I’M HAVING HAND SURGERY TODAY
I must admit I’m scared out of my wits. As scared as I am, I just can’t stand having incredibly painful, numb hands, wrists, and fingers. I hate surgery of any kind, (as evidenced by my original nose,) but even worse to me is being knocked out, even if it’s not all the way. Trust me, there are a few procedures I would already have had done if I didn’t mind the whole process!
So anyhow, I’m not telling you about my hand surgery to get sympathy; rather, I just want to let you know that if there are no new columns in the next week or so, that’s the reason why. I’ve been trying to work extra hard to get ahead in my columns, so that I can keep everyone entertained while I’m lying in bed freaking-out during the recovery period; hopefully they will last until I’m able to think creatively again. (I also just may use this time to introduce a guest columnist or two, so I hope that will be interesting for everybody concerned.)
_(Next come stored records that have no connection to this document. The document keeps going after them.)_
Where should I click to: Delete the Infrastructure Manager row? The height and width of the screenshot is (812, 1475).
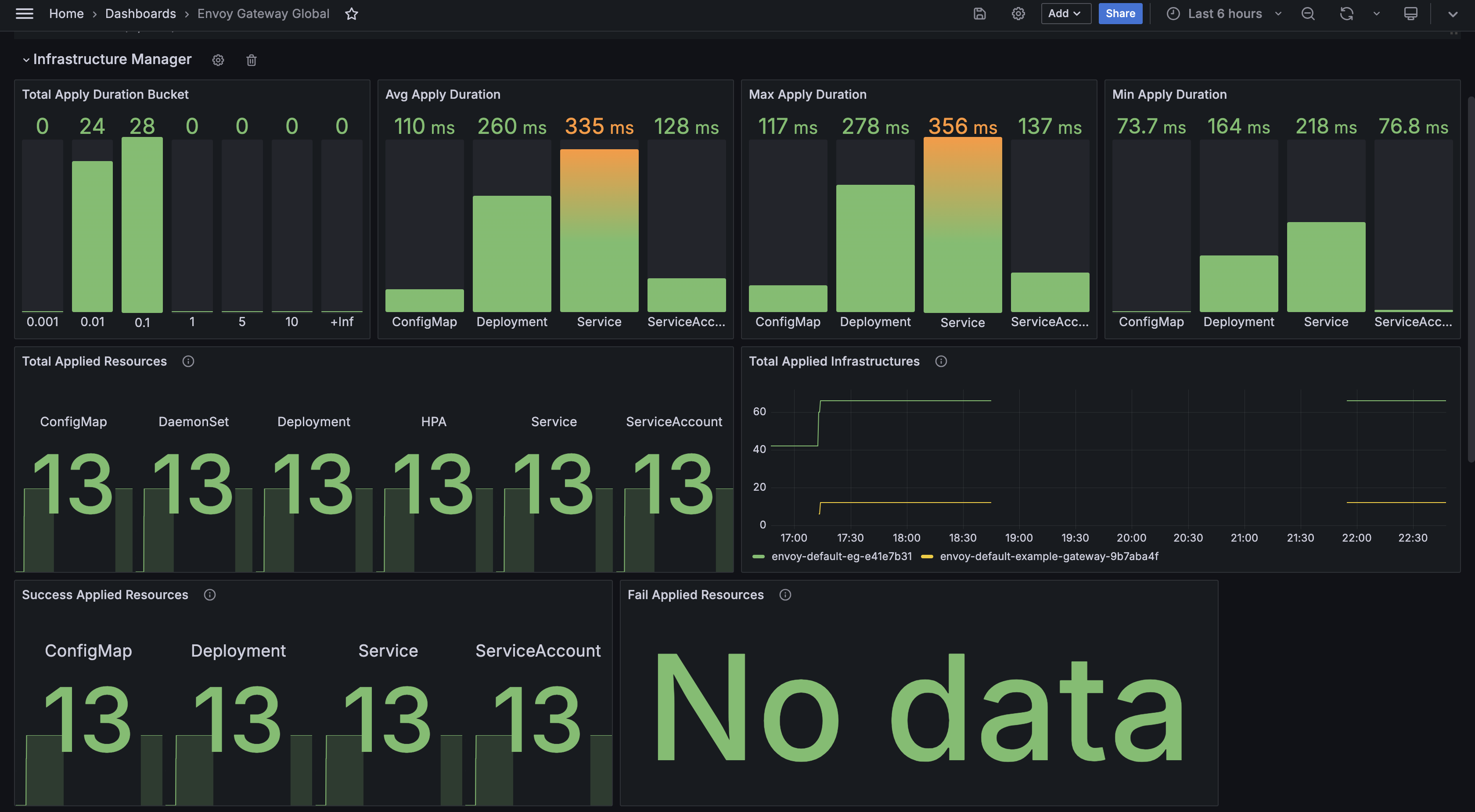pyautogui.click(x=252, y=60)
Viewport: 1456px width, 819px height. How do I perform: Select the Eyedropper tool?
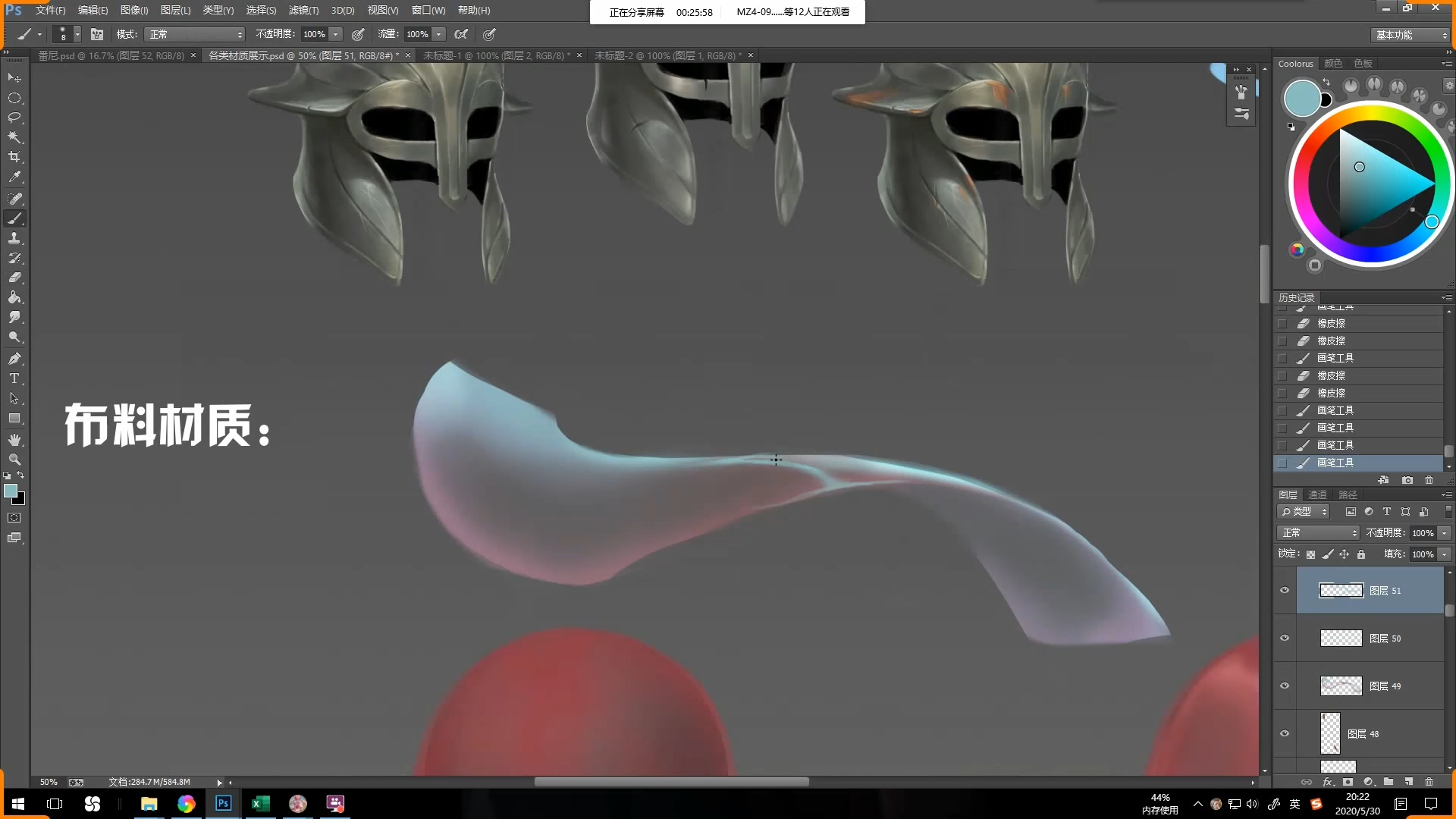(x=14, y=177)
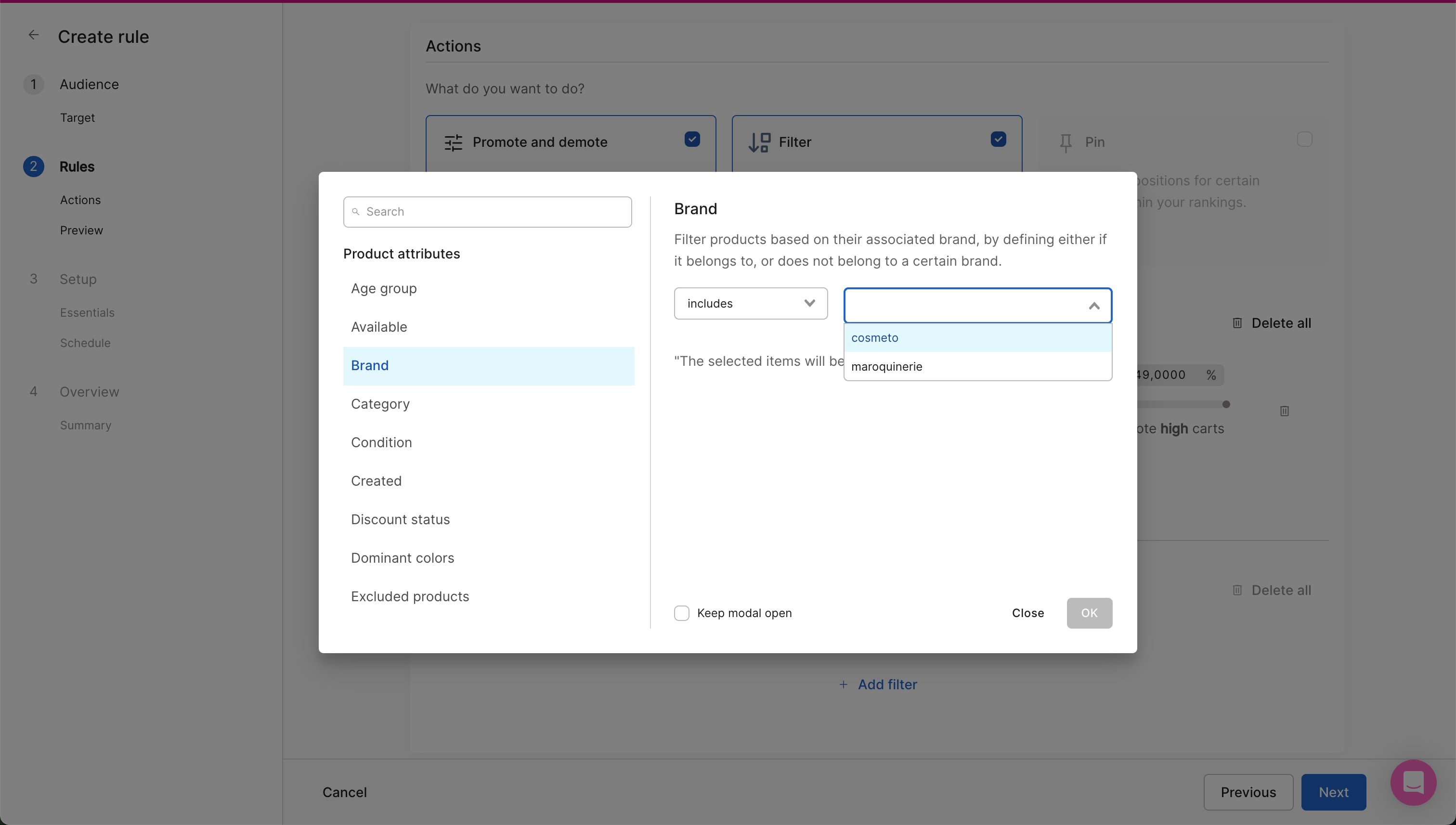The width and height of the screenshot is (1456, 825).
Task: Open the includes operator dropdown
Action: pos(750,304)
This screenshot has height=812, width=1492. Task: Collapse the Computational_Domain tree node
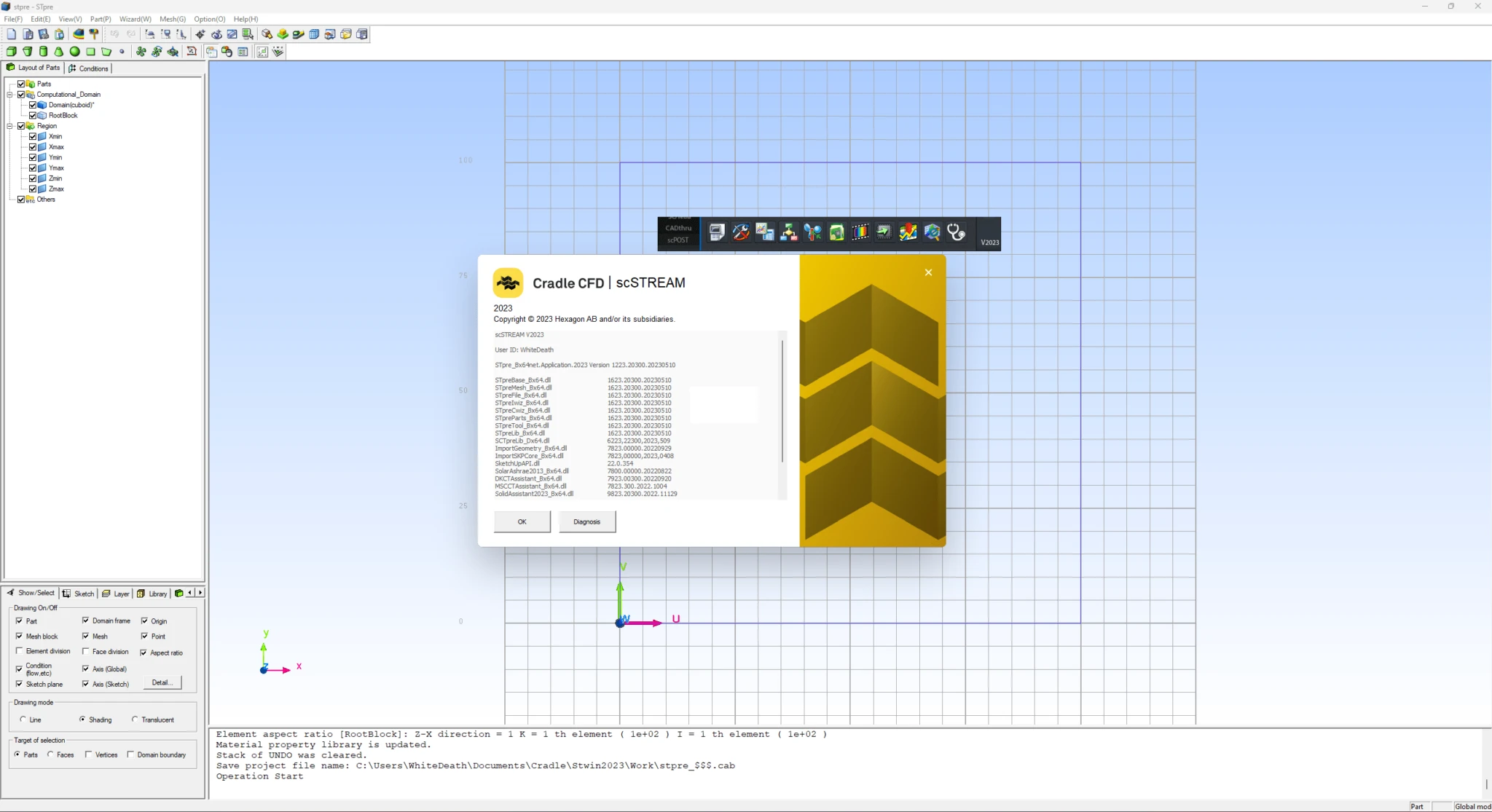tap(9, 95)
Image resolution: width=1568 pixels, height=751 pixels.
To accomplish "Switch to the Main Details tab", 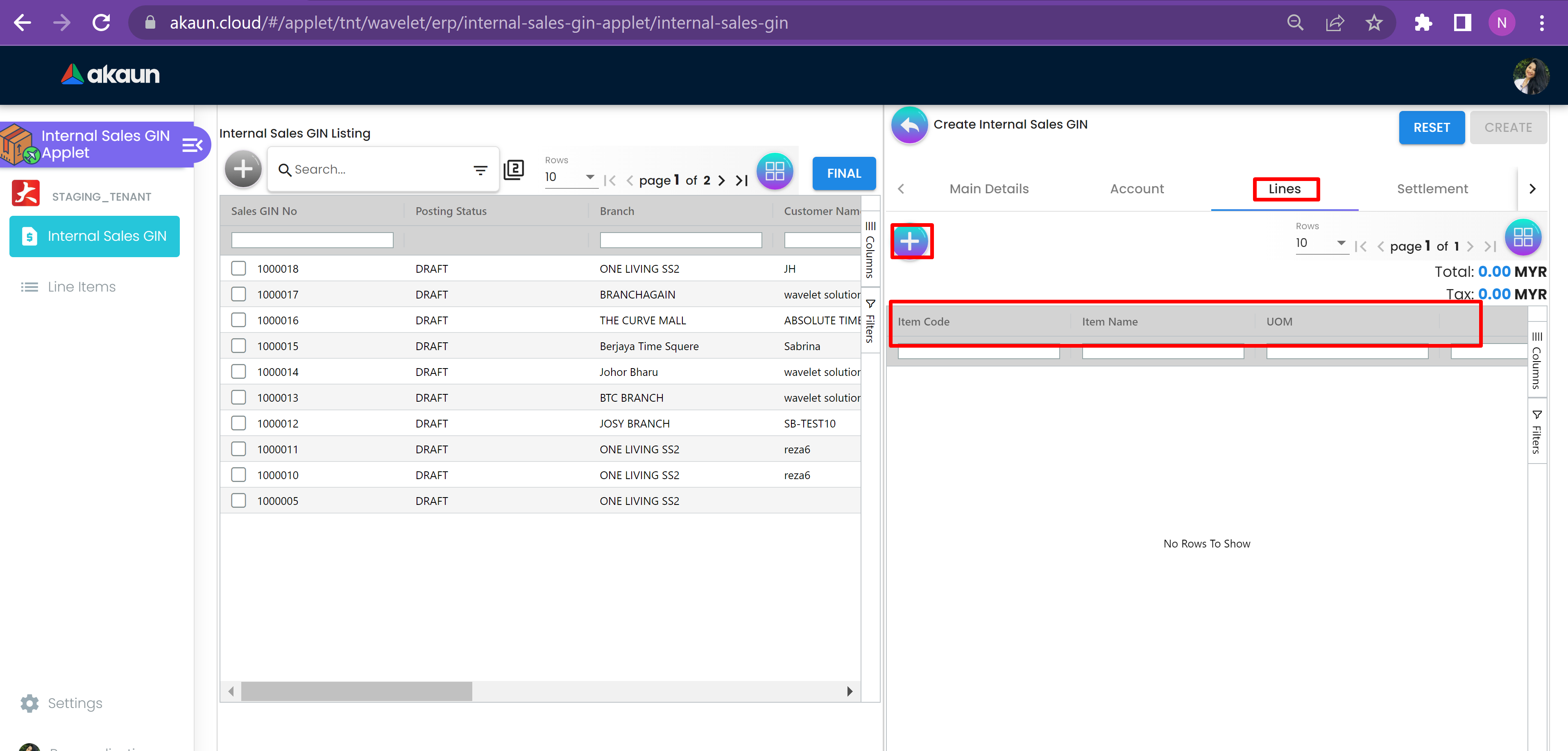I will [x=988, y=189].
And even though I now use a dictation program so I can write without using my hands a lot, it’s not infallible. You can’t really make spelling mistakes with it, but it mis-reads a lot, and it misunderstands what I’m saying a lot. (Don’t you all?) And sometimes when I proofread, I don’t notice those mistakes because everything is spelled correctly. So, I still have to use both hands more often than I’d like, even though it’sninety percent less than usual. I’m still worried about typing that ten percent with just my left hand in the next six weeks or so. (Good thing I’m slightly ambidextrous, but I’ve usually used my left hand for just throwing a ball, and for the few minutes that I played guitar back in the day, as my tribute to Paul McCartney.)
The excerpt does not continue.